Reading text
January 03, 2020

Celebrating a Century of Caring

CHIP signing CHIP signing

Utah Hospital Association turns 100 years old in 2020

It All Started in 1920

The Utah Hospital Association has been a highly respected trade organization since the day it was founded--April 22, 1920. A handful of hospital administrators met at the hospital of the Sisters of the Holy Cross in Salt Lake City on this date to organize a state hospital association. Its purposes then were to “encourage, promote and secure the adoption of uniform standards and methods for the efficient operation and maintenance of hospitals…to encourage the discussion of all hospital problems, and to encourage cordial relations among the members of the Association.”  W.W. Rawson of Dee Memorial Hospital in Ogden was voted in as UHA’s first chair.

On December 20 of that year, UHA’s original bylaws were finalized and signed by representatives of six founding hospitals: Thomas Dee Memorial Hospital, Holy Cross Hospital, LDS Hospital, Provo Hospital, St. Mark’s Hospital and Utah/Idaho Hospital. Members agreed to pay an annual fee of $20-$50 per facility, to meet quarterly and to hold an annual convention.

Early Years of UHA

Association leadership remained voluntary, rotating each year following elections until the Association could afford a full-time, paid director. John R. Walker, an insurance executive, served a number of years as one of those volunteers and then was hired in 1957 to become the first full-time staff director. In 1964, the Association moved its offices out of the Blue Cross Blue Shield building in Salt Lake City. Walker served UHA as executive director until 1978 when he accepted a position with the American Federation of Health Systems in Little Rock, Arkansas.

The Association Board next sought someone with extensive legislative and policy experience. Richard B. Kinnersley, then Executive Director of the Utah Public Employees Association, was hired. Kinnersley amplified the Association’s visibility, power and programs for the next eight years.

The Association then moved into new quarters at Trolley Corners in Salt Lake City. UHA’s  programs were enhanced by more formal councils, committees and task forces on critical issues. Kinnersley made a short career change for three years at the University of Utah Health Sciences Center but returned to the Association in 1989. Two interim executives, Eugene Beck and Kenneth Rock, served as President/CEO during those years. At this time, the Association was located in the Ambassador Building on First South and Fifth East in Salt Lake City.

About this task
Please write out the part of the Utah Hospital Association history starting at "Celebrating a Century" and ending at "UHA’s first chair.", word for word.

Information provided
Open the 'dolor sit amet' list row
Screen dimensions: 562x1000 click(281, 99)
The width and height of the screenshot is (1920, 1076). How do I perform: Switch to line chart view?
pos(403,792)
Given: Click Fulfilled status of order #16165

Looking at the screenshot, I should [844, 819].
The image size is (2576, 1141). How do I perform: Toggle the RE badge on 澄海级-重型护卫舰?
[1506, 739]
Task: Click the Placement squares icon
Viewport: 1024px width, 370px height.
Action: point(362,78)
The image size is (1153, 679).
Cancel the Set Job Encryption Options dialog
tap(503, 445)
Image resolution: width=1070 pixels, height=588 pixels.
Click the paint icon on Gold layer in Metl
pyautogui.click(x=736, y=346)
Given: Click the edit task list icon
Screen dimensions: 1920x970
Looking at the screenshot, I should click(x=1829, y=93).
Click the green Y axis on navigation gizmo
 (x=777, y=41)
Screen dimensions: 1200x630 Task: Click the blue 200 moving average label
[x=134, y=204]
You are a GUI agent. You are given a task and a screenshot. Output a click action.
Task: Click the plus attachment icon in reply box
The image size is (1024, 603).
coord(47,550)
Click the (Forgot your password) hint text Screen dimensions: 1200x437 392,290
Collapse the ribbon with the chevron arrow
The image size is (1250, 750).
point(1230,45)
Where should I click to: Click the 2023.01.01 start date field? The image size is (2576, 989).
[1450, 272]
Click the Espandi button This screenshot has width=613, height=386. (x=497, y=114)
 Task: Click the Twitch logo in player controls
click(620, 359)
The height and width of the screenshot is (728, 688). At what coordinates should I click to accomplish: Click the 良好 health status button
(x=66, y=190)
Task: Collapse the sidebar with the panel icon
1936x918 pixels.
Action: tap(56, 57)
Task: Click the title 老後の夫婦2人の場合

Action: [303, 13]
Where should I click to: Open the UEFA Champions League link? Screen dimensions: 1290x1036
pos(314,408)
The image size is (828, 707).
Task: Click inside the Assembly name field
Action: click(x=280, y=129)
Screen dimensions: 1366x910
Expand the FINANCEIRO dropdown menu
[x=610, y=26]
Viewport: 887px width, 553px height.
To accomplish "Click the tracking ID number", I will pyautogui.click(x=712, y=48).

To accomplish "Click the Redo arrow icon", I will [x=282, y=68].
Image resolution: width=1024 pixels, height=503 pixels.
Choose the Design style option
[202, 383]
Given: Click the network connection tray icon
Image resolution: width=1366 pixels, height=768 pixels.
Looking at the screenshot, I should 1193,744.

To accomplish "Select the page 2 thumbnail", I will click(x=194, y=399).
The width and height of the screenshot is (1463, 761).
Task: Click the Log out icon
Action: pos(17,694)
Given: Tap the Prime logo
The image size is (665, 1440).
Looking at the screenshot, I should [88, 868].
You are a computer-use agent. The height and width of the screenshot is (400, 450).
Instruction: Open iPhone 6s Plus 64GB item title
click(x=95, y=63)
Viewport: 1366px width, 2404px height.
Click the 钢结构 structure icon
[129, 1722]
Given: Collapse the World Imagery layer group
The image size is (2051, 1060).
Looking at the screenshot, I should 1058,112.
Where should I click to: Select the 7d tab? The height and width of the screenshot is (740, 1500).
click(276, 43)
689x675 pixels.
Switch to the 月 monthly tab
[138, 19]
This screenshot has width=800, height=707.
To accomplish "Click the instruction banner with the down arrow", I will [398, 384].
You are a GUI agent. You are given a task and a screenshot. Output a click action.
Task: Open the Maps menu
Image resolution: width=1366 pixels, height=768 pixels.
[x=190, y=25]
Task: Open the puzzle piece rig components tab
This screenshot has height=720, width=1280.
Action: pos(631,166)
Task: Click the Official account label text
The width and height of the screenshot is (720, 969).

Result of the exercise
Celebrating a Century of Caring

CHIP signing CHIP signing

Utah Hospital Association turns 100 years old in 2020

It All Started in 1920

The Utah Hospital Association has been a highly respected trade organization since the day it was founded--April 22, 1920. A handful of hospital administrators met at the hospital of the Sisters of the Holy Cross in Salt Lake City on this date to organize a state hospital association. Its purposes then were to “encourage, promote and secure the adoption of uniform standards and methods for the efficient operation and maintenance of hospitals…to encourage the discussion of all hospital problems, and to encourage cordial relations among the members of the Association.”  W.W. Rawson of Dee Memorial Hospital in Ogden was voted in as UHA’s first chair.